If you didn’t find it startling, then one wonders, what can be truly baffling?
That being told, a latest report published on Deccan Herald happened to share some incisive information with regards to this very telling development wherein it was mentioned:
Weather and long-term climate patterns are very critical for growing coffee. Temperature and rainfall conditions are the main drivers determining the yield, production and quality. Altitude is another key factor. Robusta is slightly hardier, as it evolved in lowland equatorial Africa, but grows well in areas with abundant rainfall, which should be well distributed.

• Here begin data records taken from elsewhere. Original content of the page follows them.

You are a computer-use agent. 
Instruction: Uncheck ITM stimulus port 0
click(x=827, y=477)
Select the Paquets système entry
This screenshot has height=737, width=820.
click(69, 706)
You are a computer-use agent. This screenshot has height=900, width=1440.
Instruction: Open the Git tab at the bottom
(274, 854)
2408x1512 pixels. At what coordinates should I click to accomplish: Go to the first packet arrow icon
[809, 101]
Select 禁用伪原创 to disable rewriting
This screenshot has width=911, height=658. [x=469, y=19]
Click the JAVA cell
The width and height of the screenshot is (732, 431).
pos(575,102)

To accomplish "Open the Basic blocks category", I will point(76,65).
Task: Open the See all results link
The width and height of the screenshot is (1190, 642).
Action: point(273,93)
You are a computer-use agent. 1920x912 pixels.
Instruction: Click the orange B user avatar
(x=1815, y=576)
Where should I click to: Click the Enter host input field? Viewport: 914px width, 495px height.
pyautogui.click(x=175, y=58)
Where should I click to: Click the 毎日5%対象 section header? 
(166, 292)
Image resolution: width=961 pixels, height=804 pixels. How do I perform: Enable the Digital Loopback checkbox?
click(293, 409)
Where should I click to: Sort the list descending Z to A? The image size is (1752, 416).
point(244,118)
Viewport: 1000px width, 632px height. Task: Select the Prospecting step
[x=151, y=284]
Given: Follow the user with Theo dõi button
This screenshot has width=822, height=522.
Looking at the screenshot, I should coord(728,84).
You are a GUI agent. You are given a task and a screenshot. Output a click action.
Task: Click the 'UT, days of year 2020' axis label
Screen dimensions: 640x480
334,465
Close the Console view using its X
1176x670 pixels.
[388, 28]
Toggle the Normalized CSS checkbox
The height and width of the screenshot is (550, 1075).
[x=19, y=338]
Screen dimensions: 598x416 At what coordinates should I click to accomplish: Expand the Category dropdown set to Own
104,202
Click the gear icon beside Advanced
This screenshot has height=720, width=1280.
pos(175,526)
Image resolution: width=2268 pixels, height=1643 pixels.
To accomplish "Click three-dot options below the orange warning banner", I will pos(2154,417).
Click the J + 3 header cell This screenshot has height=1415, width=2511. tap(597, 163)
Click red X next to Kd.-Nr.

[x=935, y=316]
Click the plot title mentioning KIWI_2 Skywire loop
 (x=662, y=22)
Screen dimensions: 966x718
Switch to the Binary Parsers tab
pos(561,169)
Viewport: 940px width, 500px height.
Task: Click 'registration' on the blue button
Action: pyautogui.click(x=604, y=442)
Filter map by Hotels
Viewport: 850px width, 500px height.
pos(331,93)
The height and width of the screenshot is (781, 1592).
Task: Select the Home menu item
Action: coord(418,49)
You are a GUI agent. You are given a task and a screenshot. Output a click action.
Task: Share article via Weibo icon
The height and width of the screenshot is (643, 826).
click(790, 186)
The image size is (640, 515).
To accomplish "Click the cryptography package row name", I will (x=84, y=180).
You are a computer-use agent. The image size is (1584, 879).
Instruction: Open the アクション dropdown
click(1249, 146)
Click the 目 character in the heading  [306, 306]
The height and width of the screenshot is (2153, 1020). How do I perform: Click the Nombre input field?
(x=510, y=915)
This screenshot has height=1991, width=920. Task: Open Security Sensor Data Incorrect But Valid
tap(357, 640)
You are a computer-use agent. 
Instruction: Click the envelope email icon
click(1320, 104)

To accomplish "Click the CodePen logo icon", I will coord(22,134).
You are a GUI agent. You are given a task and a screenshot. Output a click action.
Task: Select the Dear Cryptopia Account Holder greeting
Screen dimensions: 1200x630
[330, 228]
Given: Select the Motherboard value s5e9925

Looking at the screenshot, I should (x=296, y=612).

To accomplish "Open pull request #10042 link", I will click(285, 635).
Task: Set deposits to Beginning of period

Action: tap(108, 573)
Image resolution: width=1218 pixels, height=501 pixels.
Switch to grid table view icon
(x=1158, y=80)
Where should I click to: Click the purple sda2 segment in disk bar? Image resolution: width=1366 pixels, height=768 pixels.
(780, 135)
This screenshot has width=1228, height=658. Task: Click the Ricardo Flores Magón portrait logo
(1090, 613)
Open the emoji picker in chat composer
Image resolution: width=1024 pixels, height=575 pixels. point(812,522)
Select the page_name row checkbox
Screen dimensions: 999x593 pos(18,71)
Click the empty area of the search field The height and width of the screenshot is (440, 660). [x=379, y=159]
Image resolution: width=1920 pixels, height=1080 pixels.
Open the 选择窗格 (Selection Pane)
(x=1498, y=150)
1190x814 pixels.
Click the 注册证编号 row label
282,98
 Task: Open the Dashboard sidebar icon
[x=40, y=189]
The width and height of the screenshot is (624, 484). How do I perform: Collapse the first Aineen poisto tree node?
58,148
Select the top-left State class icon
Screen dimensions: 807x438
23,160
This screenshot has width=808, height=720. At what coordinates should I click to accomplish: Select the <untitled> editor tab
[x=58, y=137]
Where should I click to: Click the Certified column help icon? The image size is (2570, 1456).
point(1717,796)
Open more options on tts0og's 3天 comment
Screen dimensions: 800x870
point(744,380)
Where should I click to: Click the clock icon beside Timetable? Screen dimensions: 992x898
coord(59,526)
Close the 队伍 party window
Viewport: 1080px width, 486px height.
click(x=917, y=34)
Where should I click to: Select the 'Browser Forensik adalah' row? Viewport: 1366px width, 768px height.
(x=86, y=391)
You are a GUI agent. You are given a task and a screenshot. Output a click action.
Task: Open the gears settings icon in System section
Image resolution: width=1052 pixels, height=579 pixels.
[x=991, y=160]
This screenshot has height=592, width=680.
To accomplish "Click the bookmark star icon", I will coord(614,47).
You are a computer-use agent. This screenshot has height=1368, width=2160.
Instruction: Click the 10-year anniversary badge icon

The optimum temperature range for robusta is 24 to 30°C, but it is less tolerant to very high or very low temperatures. Currently, the annual and seasonal temperature and rainfall variability lead to fluctuations in yield in almost all coffee-growing countries, affecting supply and price.
What must be duly considered and perhaps isn’t is the fact that while on the one hand, Coffee happens to be such a dearly loved beverage, a daily habit of the world, on the other hand, it also happens to be the source of livelihood of many a people. Where will all of them go if climate change hampers coffee plantation and produce? What’s to become of hundreds of thousands of lives that depend on great coffee produce to run their households?
Here’s what’s most worrying:
Climate change is projected to impact all crops, including plantation crops. Changing climate and associated pest and diseases could adversely impact coffee-growing areas.
One wonders whether the fate of our much-loved drink is, in fact, laced with good fortune in the times to come?